====== The data

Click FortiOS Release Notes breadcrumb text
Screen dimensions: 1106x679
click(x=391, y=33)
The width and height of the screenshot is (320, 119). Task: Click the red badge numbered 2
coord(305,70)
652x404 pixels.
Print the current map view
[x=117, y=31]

============
====== The data

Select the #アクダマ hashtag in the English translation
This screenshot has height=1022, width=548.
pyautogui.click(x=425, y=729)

============
====== The data

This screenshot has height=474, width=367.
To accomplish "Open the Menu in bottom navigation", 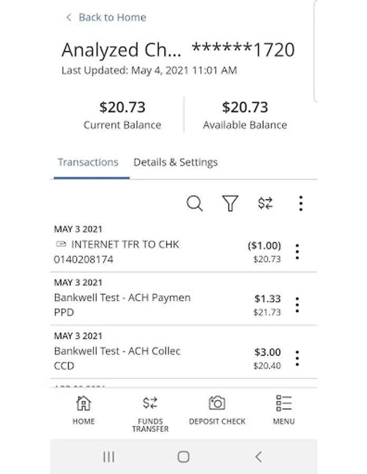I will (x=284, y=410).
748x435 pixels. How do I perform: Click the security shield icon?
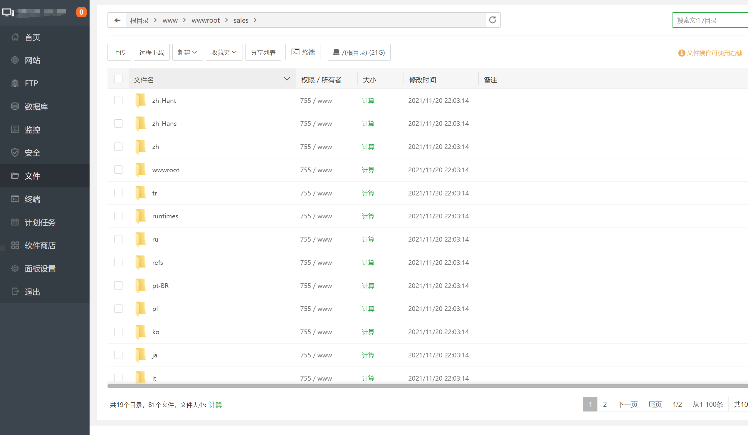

============

Quote everything from the line containing "Click FortiOS Release Notes breadcrumb text" down to the line containing "[x=117, y=31]", with both of those lines included, reproducing each line of the material without alteration.

Click FortiOS Release Notes breadcrumb text
Screen dimensions: 1106x679
click(x=391, y=33)
The width and height of the screenshot is (320, 119). Task: Click the red badge numbered 2
coord(305,70)
652x404 pixels.
Print the current map view
[x=117, y=31]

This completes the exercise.